Ik zie op dit moment geen aanleiding om maatregelen te nemen. Ik wil benadrukken: het is de hoge prijs die snelle toegang in de weg staat, niet de sluis. Uiteraard is het wel van belang dat we scherp blijven op vlotte beoordelingen en onderhandelingen, echter zonder in te boeten op zorgvuldigheid en uitkomsten.
Ziet u ook het gezamenlijk onderhandelen in Europees verband als potentiële accelerator waardoor dure geneesmiddelen sneller beschikbaar kunnen komen tegen aanvaarbaardere prijzen? Zo ja, welke stappen gaat u concreet zetten om in het vervolg vaker gezamenlijk te onderhandelen in Europees verband?
In de toekomst kan dit mogelijk voor snellere toegang zorgen. Echter wil ik hier wel aan verwachtingsmanagement doen. Ook in dat geval geldt dat fabrikanten op tijd hun dossier op orde moeten hebben en zal een inhoudelijke beoordeling aan dezelfde eisen moeten voldoen als bij een nationale procedure. Vanuit het Beneluxa initiatief worden gesprekken gevoerd met meerdere fabrikanten voor mogelijke pilots in het komende jaar.
Vindt u het wenselijk dat bij een aantal sluizen farmaceuten pas na bijna een half jaar het vereiste dossier gereed hadden, op basis waarvan de beoordeling door het Zorginstituut Nederland kon starten? Zo niet, ziet u mogelijkheden om te bewerkstelligen dat farmaceuten dit dossier voortaan standaard sneller op orde hebben bij een sluisprocedure?3
Een sluis start nu op het moment van Europese registratie. Dat een middel in Europa is geregistreerd betekent niet dat een fabrikant het middel ook direct in Nederland gaat aanbieden. Voor een aantal middelen geldt dat hier door de leverancier nog geen dossier is ingediend bij het Zorginstituut. Op de website van het Zorginstituut staat bij een aantal sluismiddelen ook wanneer er na sluisplaatsing een volledig dossier was ingediend. Dat is soms pas meer dan een half jaar nadat een product in Europa is geregistreerd. Dit betekent overigens niet dat er in die gevallen in andere landen wel al een dossier was ingediend. Ik kan een bedrijf niet dwingen om direct na registratie in Nederland hun middel aan te bieden.
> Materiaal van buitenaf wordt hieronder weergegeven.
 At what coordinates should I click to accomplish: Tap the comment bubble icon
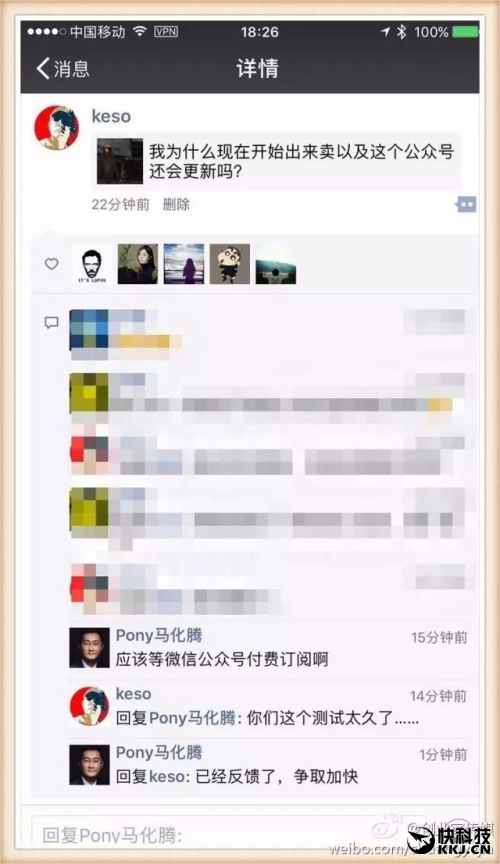[x=51, y=323]
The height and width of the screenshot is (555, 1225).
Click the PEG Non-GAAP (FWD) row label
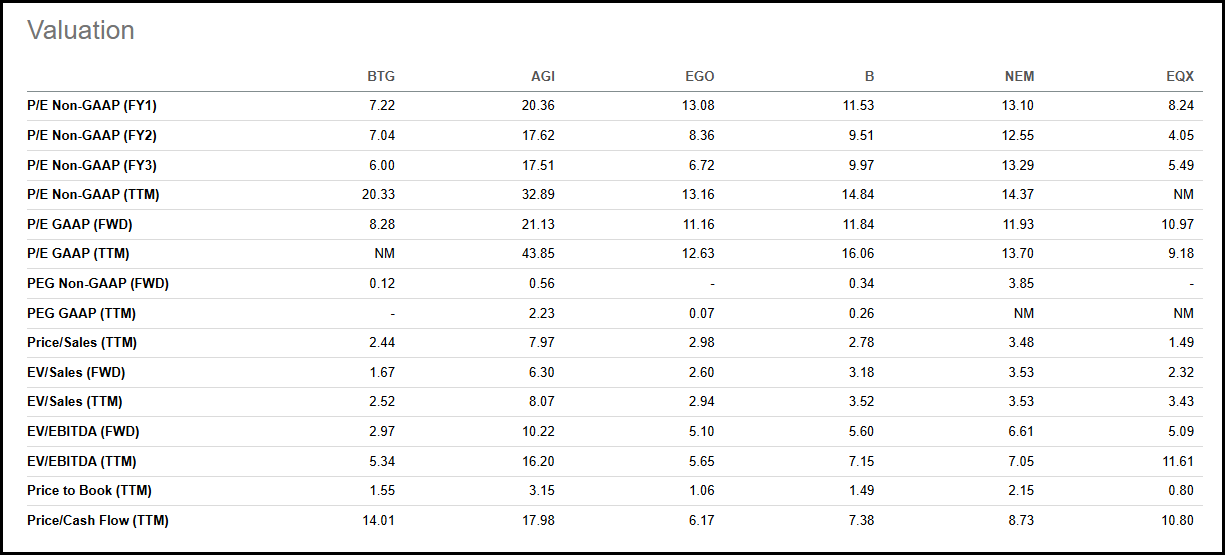tap(98, 284)
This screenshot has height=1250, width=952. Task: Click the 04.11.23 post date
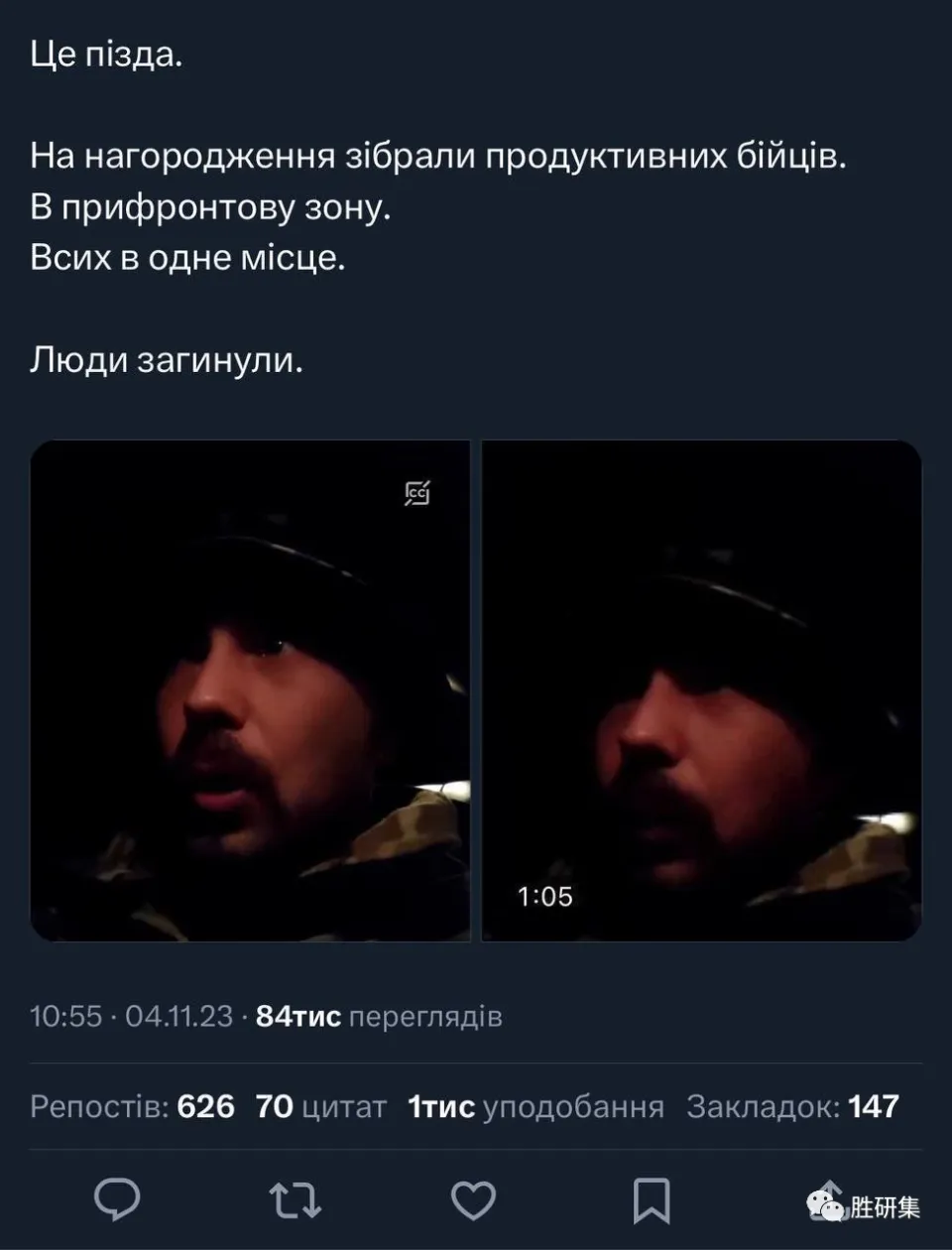pos(178,1017)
Zou voorts de gemiddelde beoordelingstijd door het Zorginstituut Nederland, die vier maanden bedraagt, kunnen worden versneld door een herziene prioritering of vergroting van de capaciteit?
Deze tijd is niet alleen afhankelijk van capaciteit maar heeft ook te maken met inbreng vanuit de wetenschappelijke adviesraad en de adviescommissie pakket van het Zorginstituut. Ook wordt aan diverse partijen (leverancier, zorgverzekeraars, patiëntenvereniging, beroepsvereniging) om inbreng gevraagd gedurende het beoordelingsproces. Ik vind het van belang dat er een zorgvuldige weging wordt gemaakt. Zo snel als mogelijk uiteraard, maar niet ten koste van zorgvuldigheid.